Implementation of meta-Positioning in Tetrafunctional Benzoxazines: Synthesis, Properties, and Differences in the Polymerized Structure

Implementation of meta-positioning in intermediate tetrafunctional benzoxazines instead of para-positioning was done in an attempt to obtain low curing and weight loss-free benzoxazine monomers before/during ring-opening polymerization. Three different meta-positioned tetrafunctional benzoxazine monomers (mBZ4s) were synthesized by the tandem reaction method using a starting phenol/amine, which has an aminomethylphenol backbone at the meta-position, aromatic diamines such as 4,4'-diaminodiphenyl methane (DDM-D) and m-phenylene diamine (mPDA) or bisphenols such as 4,4'-dihydroxydiphenyl methane (DDM-B), and paraformaldehyde. All mBZ4s showed a low curing temperature (mBZ4-mPDA (209 degrees C) < mBZ4-DDM-D (219 degrees C) < mBZ4-DDM-B (226 degrees C)), no weight loss before/during ROP and good thermal stability for resulting polybenzoxazines (initial degradation temperature at 10% weight loss (T-d10), 376-411 degrees C; char yield at 600 degrees C, 61-66%).
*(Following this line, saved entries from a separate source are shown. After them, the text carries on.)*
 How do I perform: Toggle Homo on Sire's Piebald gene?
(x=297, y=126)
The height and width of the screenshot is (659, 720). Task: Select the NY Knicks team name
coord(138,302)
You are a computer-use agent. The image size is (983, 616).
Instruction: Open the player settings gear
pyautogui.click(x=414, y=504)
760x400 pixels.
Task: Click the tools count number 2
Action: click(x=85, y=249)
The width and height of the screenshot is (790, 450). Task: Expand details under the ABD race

The major structural differences between these monomers are the atoms present at the meta-positioning, N,O in mBZ4-DDM-D, N,N in mBZ4-DDM-B and a combination of m-N,O and m-N,N in mBZ4-mPDA. The ring-opening polymerization in these monomers proceeded via different pathways, intramolecular electrophilic substitution of iminium ion in m-N,O-positioned BZ4s (mBZ4-DDM-D and mBZ4-mPDA) due to presence of main active sites, ortho-position to the oxygen of oxazine ring within the molecule itself, and formed four-membered AZA cyclic rings along with phenolic Mannich bridges in the networked structure, whereas in m-N,N-type positioning, polymerization proceeded intermolecularly and resulted in traditional phenolic Mannich bridges. Solid-state C-13 NMR analysis of poly(mBZ4)s obtained at 200 and 250 degrees C revealed the presence of AZA cyclic rings in the cured product of m-N,O-positioned tetrabenzoxazines and their further ring opening to form additional cross-links. The nature of cross-links was determined with the help of conducting a model study using N-phenylbenzazetine, which has a similar four-membered cyclic ring; the second part of this artide is devoted to proving those aspects.